Month 1: Everyone pays, 10% vacancy - advantage person B
Person A receives $9,000 in rent and pays $666.67 in maintenance this month. He nets $8,333.33 for this month.
Person B receives $45,000 in rent and pays $3,333.33 in expenses. He also pays $28,333.33 in mortgage payments and nets $13,333.34 this month.
Month 2: 9 Units Refuse to Pay (10% vacancy)
No one pays person A this month. He suffers a loss of $666.67 this month.

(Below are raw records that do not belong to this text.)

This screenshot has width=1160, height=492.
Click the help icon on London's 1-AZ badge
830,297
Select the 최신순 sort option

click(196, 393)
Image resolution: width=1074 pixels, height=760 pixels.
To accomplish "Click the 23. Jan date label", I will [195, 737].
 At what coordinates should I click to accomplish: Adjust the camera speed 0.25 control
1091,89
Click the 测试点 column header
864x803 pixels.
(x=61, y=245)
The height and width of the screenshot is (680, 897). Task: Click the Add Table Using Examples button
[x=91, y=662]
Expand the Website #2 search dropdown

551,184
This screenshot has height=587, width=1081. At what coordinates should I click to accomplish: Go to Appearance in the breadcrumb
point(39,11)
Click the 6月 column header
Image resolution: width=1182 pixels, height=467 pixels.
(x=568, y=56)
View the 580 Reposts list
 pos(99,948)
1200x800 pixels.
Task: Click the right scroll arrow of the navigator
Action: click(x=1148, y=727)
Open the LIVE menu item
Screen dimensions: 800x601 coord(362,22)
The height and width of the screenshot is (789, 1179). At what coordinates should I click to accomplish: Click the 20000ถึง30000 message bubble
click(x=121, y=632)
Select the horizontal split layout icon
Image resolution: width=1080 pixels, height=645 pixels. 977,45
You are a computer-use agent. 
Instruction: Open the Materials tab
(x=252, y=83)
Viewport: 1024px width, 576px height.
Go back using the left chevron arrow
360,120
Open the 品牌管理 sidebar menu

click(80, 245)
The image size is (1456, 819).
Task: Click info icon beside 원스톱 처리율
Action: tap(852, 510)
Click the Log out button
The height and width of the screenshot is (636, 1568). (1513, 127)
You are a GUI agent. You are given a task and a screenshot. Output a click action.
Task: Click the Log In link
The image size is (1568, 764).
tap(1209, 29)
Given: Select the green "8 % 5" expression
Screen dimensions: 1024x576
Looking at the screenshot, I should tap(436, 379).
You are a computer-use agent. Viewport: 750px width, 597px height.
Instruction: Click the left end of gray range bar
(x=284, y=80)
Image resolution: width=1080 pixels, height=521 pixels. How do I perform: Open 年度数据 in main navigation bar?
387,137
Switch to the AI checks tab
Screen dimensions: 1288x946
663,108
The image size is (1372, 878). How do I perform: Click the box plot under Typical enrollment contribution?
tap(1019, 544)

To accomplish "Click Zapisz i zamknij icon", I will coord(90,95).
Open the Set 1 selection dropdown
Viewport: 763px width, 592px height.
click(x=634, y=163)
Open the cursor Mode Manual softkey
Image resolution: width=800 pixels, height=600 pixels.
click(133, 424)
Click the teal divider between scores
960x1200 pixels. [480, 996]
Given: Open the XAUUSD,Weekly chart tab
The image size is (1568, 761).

Person B receives rent from 36 units this month (5 vacant, 9 won’t pay) for $36,000 income. He must pay $3,333.33 in maintenance and $28,333.33 in mortgages and still profits $4,333.34 this month.
Month 3: 40% vacancy/non-payment
Person A receives rent from 6 units at $1,000 each. That’s $6,000 and still pays $666.67 in maintenance for a gain of $5,333.33.
Person B receives rent on 30 units at 1,000 each for $30,000 income. He then pays $3,333.33 for maintenance and $28,333.33 in mortgages for a loss of $1,666.66.
Three month total Person A: $12,999.99 gain.
Three month total Person B: $16,000.02 gain.
Person A rate of return: 5.2%
Person B rate of return: 6.4%
Basically, even with bad luck, person B’s choices are totally kicking person A’s choices butt. Person A is the one with more risk, because he owns less units!
I am not impressed with your reasoning or your examples at all! You’re going to have to do better than that.